— Цель упражнения —
Пожалуйста, перепечатайте без изменений фрагмент текста «Берег за колючей проволокой», начиная со слов «Из маленького грязного» и заканчивая словами «стакан. Варили баланду.».

— Текст для изучения —
::::

Берег за колючей проволокой
Рядом величаво плескалось Онежское озеро. Но не ходили люди по берегу батюшки-Онего, не любовались закатами. Их мир ограничила колючая проволока, на которой всюду висели таблицы с жестким предупреждением: «За попытку побега – расстрел». Вдоль ограды – часовые с собаками.
Из маленького грязного окна барака крохотный Валера видел целые штабеля леса и … трупы, много трупов. Однажды финн, войдя, схватил мальчика за ножку и швырнул в угол…
— Семья родственников, которая должна была жить вместе с нами в каморке, погибла почти сразу, — сообщает Зоя Владимировна. – Дядя, Иван Федорович Горбачев, пытался бежать. Расстреляли. Его жена, тетя Аня, умерла почти сразу. И их маленький сын — тоже. Семьи не стало.
Мы с братом все держались матери.
Как же было холодно! Однажды я не удержалась, выбежала на улицу, стянула с покойника перчатку и натянула на свою окоченевшую руку.
На неделю на семью давали одну кружку ржаной муки. Из посуды был один стакан. Варили баланду.
Как-то мама послала меня за мукой к старосте, так как сама пойти не могла: брат болел. «Только смотри, — говорит, — чтобы мужик палец в муку не сунул». Я удивилась, она пояснила: «А не то муки-то ведь меньше будет».

::::

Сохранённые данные
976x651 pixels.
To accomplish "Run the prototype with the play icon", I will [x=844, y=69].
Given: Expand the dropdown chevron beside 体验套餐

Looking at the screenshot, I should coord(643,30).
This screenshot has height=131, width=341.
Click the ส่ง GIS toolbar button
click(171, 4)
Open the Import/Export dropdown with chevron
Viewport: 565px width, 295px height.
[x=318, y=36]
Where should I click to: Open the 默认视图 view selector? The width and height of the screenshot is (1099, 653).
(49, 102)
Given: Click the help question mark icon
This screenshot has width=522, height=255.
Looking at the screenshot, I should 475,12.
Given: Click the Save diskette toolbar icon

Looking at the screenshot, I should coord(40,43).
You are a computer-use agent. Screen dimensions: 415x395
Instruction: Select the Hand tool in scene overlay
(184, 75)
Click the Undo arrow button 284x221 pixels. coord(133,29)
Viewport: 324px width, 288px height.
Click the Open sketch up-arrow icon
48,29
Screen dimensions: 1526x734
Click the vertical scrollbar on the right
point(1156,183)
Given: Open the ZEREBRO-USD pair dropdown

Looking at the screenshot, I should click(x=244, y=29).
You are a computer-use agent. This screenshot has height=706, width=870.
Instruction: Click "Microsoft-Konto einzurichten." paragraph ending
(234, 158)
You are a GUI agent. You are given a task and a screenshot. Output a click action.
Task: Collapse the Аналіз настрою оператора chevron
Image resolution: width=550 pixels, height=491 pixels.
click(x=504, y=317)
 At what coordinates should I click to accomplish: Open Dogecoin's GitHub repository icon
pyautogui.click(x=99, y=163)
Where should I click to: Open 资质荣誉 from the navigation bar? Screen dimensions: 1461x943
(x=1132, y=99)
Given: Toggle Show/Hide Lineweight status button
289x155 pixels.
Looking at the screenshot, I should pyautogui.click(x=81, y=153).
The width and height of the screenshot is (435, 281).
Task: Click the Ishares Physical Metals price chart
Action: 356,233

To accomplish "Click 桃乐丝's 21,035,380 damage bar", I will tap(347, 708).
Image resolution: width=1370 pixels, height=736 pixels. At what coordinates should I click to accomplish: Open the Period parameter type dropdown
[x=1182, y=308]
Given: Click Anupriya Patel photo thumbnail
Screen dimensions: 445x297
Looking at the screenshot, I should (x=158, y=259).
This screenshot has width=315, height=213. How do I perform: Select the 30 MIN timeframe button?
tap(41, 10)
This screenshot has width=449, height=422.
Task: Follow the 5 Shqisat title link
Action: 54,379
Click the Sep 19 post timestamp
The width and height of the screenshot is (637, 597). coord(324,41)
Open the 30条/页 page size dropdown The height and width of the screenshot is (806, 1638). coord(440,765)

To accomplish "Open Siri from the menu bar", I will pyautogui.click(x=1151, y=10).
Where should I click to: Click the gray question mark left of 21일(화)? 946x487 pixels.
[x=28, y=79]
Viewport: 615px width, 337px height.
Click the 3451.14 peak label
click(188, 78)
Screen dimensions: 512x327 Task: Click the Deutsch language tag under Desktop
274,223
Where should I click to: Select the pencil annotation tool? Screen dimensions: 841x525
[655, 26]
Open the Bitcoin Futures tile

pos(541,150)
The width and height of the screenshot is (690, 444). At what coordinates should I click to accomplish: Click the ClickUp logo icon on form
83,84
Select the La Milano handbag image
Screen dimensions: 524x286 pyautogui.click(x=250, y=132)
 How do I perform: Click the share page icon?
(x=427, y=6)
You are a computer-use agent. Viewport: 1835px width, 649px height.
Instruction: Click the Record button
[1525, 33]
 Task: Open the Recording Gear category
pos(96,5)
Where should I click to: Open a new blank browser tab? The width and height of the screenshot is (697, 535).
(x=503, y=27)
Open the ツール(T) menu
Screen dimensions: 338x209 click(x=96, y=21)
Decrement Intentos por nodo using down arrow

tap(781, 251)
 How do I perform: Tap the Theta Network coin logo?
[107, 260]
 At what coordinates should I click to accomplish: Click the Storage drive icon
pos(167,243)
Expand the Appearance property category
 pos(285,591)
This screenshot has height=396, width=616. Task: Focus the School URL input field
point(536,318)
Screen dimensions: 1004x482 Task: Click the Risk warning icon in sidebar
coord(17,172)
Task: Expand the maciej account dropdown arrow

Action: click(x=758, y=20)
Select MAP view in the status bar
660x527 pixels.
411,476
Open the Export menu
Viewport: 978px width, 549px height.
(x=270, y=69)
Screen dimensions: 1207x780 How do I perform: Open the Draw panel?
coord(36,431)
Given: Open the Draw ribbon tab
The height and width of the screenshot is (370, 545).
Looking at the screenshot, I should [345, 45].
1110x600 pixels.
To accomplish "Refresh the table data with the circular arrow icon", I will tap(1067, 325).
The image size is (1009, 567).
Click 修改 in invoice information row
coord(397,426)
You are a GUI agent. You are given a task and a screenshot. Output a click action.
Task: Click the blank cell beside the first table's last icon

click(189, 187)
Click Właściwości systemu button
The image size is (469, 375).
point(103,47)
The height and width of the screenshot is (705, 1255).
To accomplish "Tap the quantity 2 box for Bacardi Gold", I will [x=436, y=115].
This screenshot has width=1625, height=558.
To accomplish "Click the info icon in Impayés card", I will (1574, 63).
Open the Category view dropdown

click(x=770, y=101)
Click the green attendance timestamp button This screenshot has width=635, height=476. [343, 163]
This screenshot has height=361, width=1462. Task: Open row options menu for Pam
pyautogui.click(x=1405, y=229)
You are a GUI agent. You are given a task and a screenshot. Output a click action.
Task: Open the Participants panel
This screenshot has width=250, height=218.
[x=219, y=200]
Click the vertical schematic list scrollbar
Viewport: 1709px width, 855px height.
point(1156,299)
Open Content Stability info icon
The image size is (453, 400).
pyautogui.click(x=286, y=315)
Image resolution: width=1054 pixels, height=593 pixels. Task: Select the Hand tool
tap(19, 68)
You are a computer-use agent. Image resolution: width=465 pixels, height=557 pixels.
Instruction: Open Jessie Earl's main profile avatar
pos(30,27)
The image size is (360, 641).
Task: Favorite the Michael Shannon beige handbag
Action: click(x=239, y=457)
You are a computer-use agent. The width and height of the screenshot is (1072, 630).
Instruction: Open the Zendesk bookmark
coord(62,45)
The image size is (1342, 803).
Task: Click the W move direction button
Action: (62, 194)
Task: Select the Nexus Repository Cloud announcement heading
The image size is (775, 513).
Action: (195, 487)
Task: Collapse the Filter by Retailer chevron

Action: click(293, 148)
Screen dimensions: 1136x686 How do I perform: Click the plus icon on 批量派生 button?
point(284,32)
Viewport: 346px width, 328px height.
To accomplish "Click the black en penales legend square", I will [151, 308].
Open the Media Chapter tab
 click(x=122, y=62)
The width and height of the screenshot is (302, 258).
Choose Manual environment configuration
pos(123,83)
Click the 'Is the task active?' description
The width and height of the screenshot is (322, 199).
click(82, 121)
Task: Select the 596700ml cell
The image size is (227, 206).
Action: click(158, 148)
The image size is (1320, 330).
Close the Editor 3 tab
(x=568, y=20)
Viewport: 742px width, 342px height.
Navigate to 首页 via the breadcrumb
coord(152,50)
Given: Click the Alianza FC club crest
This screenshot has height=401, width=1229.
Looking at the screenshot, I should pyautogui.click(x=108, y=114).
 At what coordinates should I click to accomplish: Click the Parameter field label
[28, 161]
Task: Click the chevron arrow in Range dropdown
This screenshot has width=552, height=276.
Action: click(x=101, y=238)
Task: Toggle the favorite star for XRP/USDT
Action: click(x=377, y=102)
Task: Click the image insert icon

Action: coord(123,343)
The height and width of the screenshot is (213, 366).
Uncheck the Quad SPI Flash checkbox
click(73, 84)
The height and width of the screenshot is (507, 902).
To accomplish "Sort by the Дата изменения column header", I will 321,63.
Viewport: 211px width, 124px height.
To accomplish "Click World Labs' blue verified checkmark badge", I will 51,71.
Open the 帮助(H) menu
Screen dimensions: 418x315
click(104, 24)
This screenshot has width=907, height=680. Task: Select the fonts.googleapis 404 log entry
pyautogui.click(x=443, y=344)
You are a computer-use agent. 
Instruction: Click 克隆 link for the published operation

::::

— Ответ на задание —
Из маленького грязного окна барака крохотный Валера видел целые штабеля леса и … трупы, много трупов. Однажды финн, войдя, схватил мальчика за ножку и швырнул в угол…
— Семья родственников, которая должна была жить вместе с нами в каморке, погибла почти сразу, — сообщает Зоя Владимировна. – Дядя, Иван Федорович Горбачев, пытался бежать. Расстреляли. Его жена, тетя Аня, умерла почти сразу. И их маленький сын — тоже. Семьи не стало.
Мы с братом все держались матери.
Как же было холодно! Однажды я не удержалась, выбежала на улицу, стянула с покойника перчатку и натянула на свою окоченевшую руку.
На неделю на семью давали одну кружку ржаной муки. Из посуды был один стакан. Варили баланду.